Berlin, Privatclub, 25.10.2003

Tja, wieder was gelernt. Ich dachte schon, ich kenne mich in Berlin aus. Aber im "Privatclub" war ich dann auch noch nicht.
Naja, denke ich, wird ja einfach sein, Pücklerstraße, Konzertbeginn laut Printmedien 22.00 Uhr, also ab in das Herz von Kreuzberg. Da ist auch schon die Nummer 34, komisch, Markthalle, vollbesetztes Restaurant der etwas besseren Art (wenn auch gerade noch Kreuzberg-typisch). Aha, irgendwo ein Aufkleber "Privatclub", auch eine Tafel mit "Privatclub" und "Karrera Klub" drauf, aber wo soll das sein? Auf Frage erklärt mir der jüngere Herr hinterm Tresen, "ja dort durch die Tür (an der nur WC stand) und dann die Treppe runter. Die machen heute aber erst um 23.00 Uhr auf". Oha, denke ich mir, zum Glück habe ich die Telefonnummer von Marco, dem Tourbegleiter. Denn im gehobeneren Restaurant (Altersdurchschnitt der Gäste noch deutlich über meinem) nach "Pussybox" zu fragen, schien mir nicht so richtig ratsam. Möglicherweise hätte niemand eine Kaution für mich hinterlegt...
Also Marco angerufen, der mir den Auftrittsort und Beginn des Konzerts (nicht vor 23.30 Uhr) bestätigte. Der Privatclub macht dann auch seinem Namen alle Ehre: Klein, im schummrigen Kellergewölbe, Sessel, Rotlicht, Discokugel, alles im Siebziger-Jahre Styling inklusive den Drei-Streifen-Outfits der DJs und Thekentiere.
Eigentlich sollte man da ein Afri-Cola trinken, aber ich habe mich dann doch mit einem Beck's in einen Sessel gelümmelt.

Pussybox

Schließlich war es dann soweit: PUSSYBOX standen auf der Bühne, Sänger und Gitarrist Bernd, Bassist, Keyboarder und Sänger Matze und Drummer Marc, live verstärkt mit dem Gitarristen Sebastian. Und schon das erste Stück Mole, die in den Alternative-Charts durchaus erfolgreiche Single, auch mit einem hübschen Video bedacht, läßt erkennen, daß die Gruppe sich in Sachen Live-Umsetzung einige Gedanken gemacht hat. Haken sich bei dem Album "Anguish means control" noch Keyboardsounds und Electronics im Gehörgang fest, so ist der Konzertsound deutlich gitarrenorieniterter, rauer und kantiger.
Das schafft vor allem deshalb Spannung, weil die Band nicht auf vordergründige Power setzt, sondern die Zuhörer allmählich in ihren Bann ziehen will, die sich langsam in die Gefühlswelt von PUSSYBOX, mit den Titeln Change of creativity, All awake und The new science of control fallen lassen können, sofern sie dazu bereit sind.
Letzteres ist in der Hauptstadt ein bißchen schwierig, die Leute hier sind doch s e h r zurückgenommen, Partygänger sind ja sowieso schweinecool und lassen sich ungern etwas anmerken. Aber allmählich entwickelt sich schon etwas, bei You will be mine, dem straighten Go (something hurts), der zweiten Auskoppelung aus "Anguis means control", und dem für mich emotional stärksten Song It's no good crying, der live einen leicht psychedelischen Anstrich erhält und in einem furiosen Gitarrengewitter endet.

Pussybox

Ein wirklich tolles Konzert einer vielversprechenden, ernsthaft (auch sich selbst) reflektierenden Band, die nicht auf den vordergründigen Effekt sondern auf Tiefe und Nachhaltigkeit Wert legt (siehe auch das Interview).

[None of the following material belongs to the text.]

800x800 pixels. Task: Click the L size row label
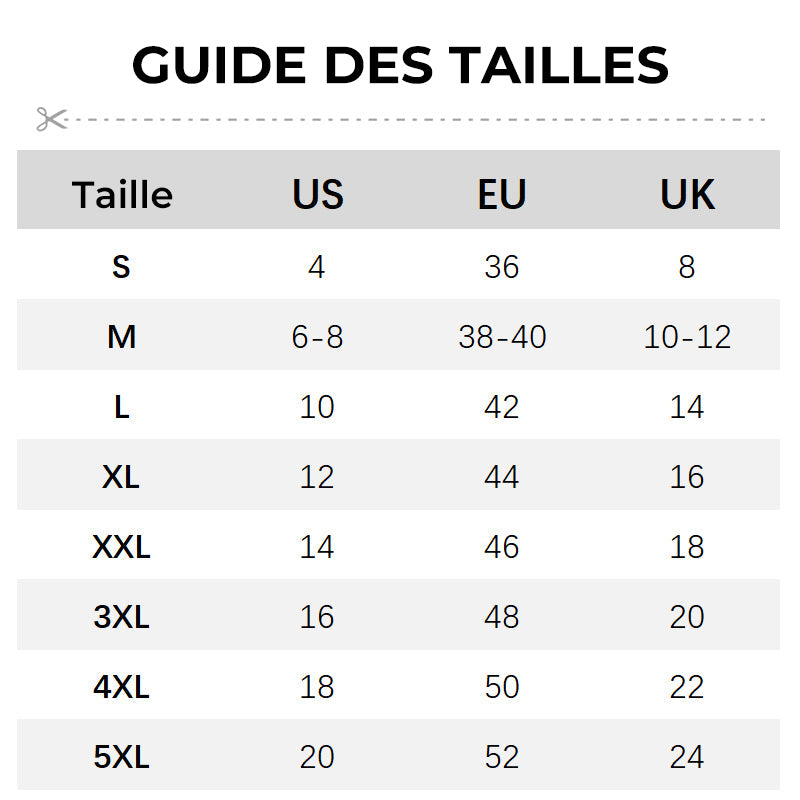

Was dann folgt, läßt mich natürlich wieder an der Welt verzweifeln: Die Band baut ab (auf Wunsch des Veranstalters möglichst beschleunigt) und die Massen strömen zur Partytime.
Waren es beim Konzert vielleicht um die 40 Nasen, drängen sich zur Konservenmucke so viele Leute im Privatclub gegenseitig platt, daß keine Maus mehr reinpasst. Drummer Marc meinte dann später auch, er wäre gerne der Besitzer des Privatclubs.
Was läuft hier nur falsch, daß so viele auf das spannende emotionale Erlebnis eines Livekonzerts verzichten um dann bei Musik vom Player sich gemeinsam in die Bequemlichkeit eines reproduzierten, doch nur aufgewärmten, aus Klang geformten Gefühls abzufeiern?